Un dimanche, sous les arcades d'une place voisine de son domicile, Crab rencontra le bonheur incarné en la personne d'un trompettiste de jazz. Certes, il lui était déjà arrivé auparavant de surprendre des expressions réjouies, un même sourire flottant sur deux visages, et quatre yeux comme les quatre fenêtres éclairées d'une chambre à coucher donnant sur la rue où il errait tristement. Mais le couple suivant n'affichait que sa morosité partagée, un homme et une femme plus avancés que les précédents en âge et en amour, ne formant toujours qu'un seul être cependant, à l'instar du train de devant et du train de derrière d'un ruminant – et celui-là n'en finirait sûrement jamais de remâcher la paille de son cachot pavillonnaire.

Il n'y a pas deux manières d'être heureux sur cette Terre. Crab en prit soudain conscience. Il faut être trompettiste de jazz.

Dans l'état actuel de la situation, tout homme soucieux de bonheur devait susprendre là ses activités pour emboucher une trompette, l'instrument qui fait tourner le vent du désastre et change le souffle d'un seul en vivats jaillis des mille poitrines d'une foule en liesse.
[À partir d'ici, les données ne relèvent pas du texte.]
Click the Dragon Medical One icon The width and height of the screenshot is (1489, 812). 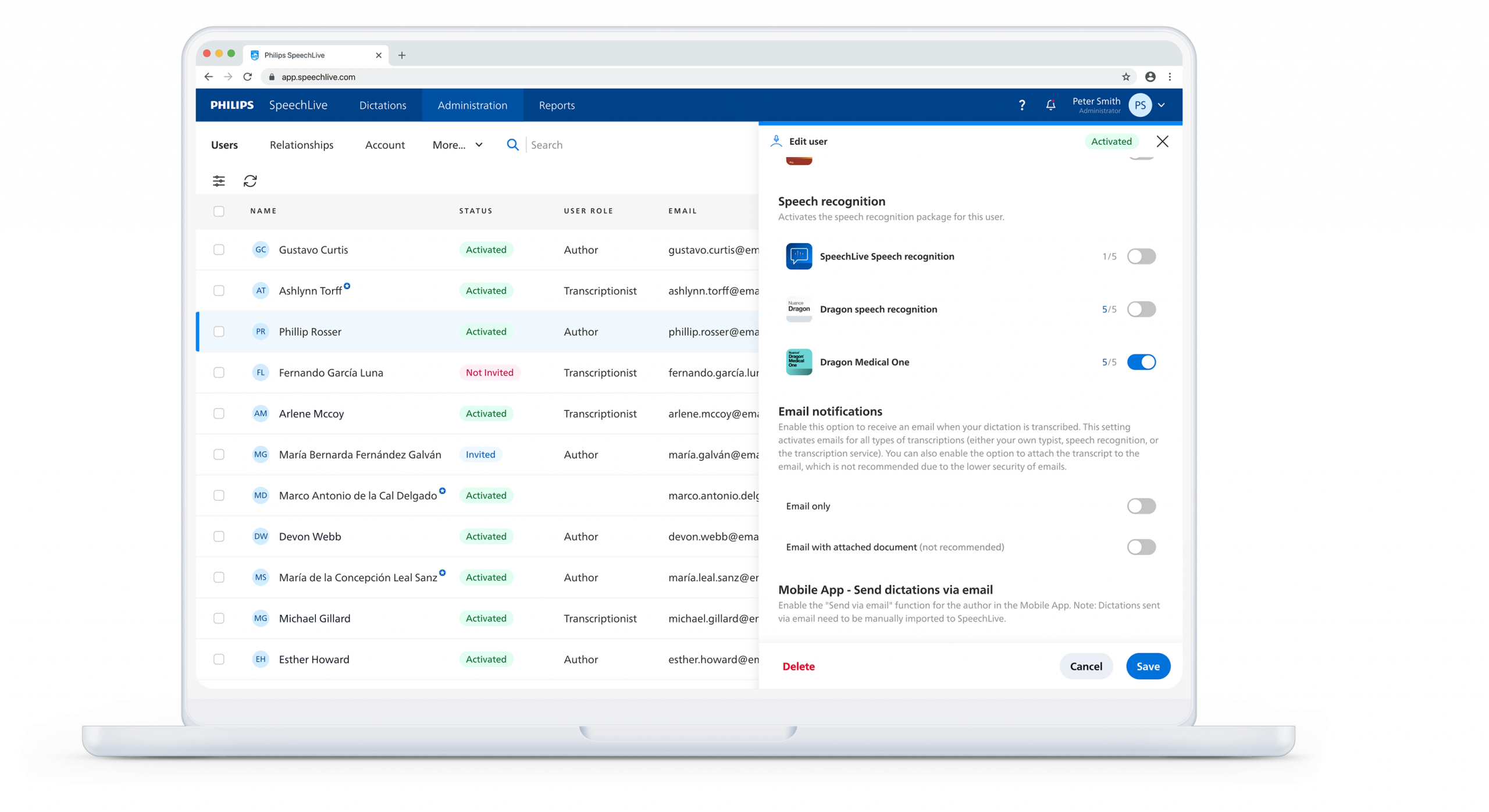coord(799,362)

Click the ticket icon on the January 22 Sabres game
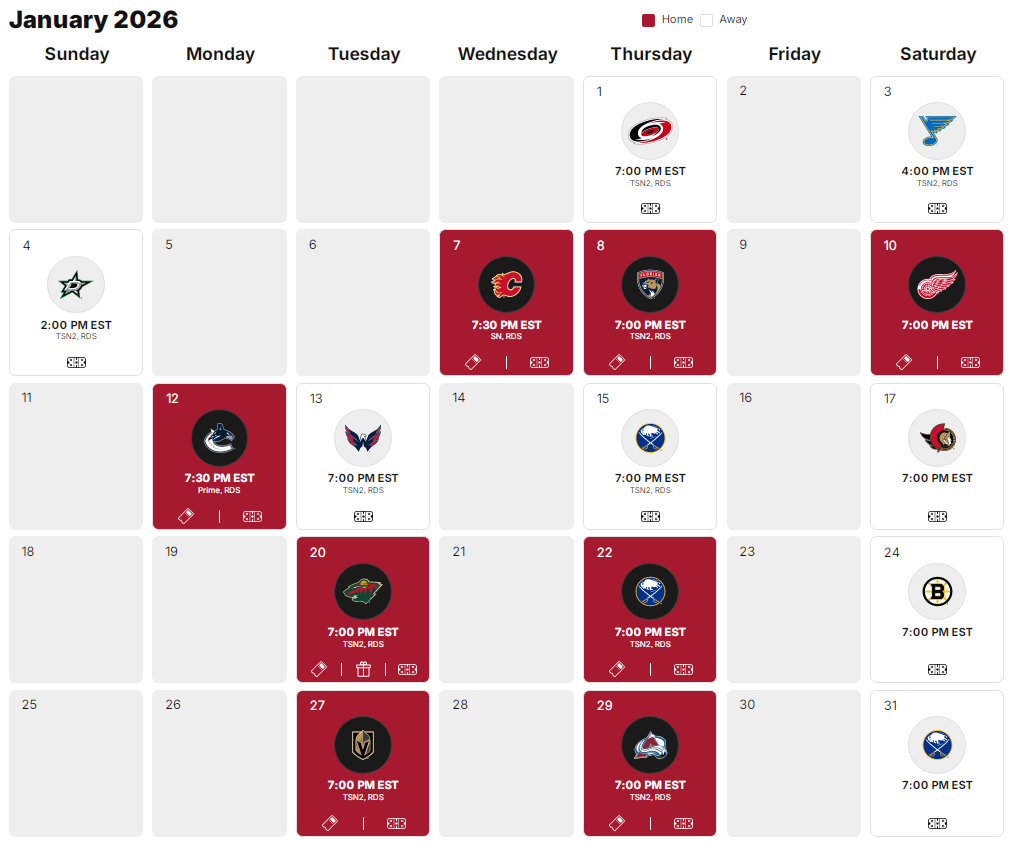pos(616,669)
Ce dimanche-là, sous les arcades, Crab avait pensé que oui, peut-être, il existerait une possibilité de bonheur pour le monde si l'exemple de ce glorieux musicien était unanimement suivi, qui aspirait par le nez l'air ambiant saturé d'infections, de gaz d'échappement, de virus, d'idées noires, et le remettait en circulation purifié de tous ces miasmes, frais comme le premier printemps de la Terre avant l'éclosion des marguerites méphitiques, ou comme le premier gardon avant qu'il ne commence à puer le poisson, un air léger, vibrant, et la perspective tremblait jusqu'au plus lointain, et même les robustes piliers des arcades frissonnèrent au lieu de hausser les épaules comme ils font d'habitude, systématiquement, quand l'homme paraît.

Fournir à chacun une trompette, la distribution poserait certainement des problèmes, mais ceux-là on pourrait les surmonter, encore fallait-il savoir en jouer, de la trompette, ça ne s'improvise pas, du moins pas avant de savoir en jouer, où trouverait-on les professeurs? suffisamment de professeurs? et quand bien même on les trouverait, suffisamment de professeurs résolus, imagine-t-on six ou sept milliards de trompettistes débutants soufflant ensemble dans leurs instruments? voici que la Lune en chute libre fait à son tour le voyage vers la Terre et que les fleuves affolés conduisent les océans aux ruisseaux.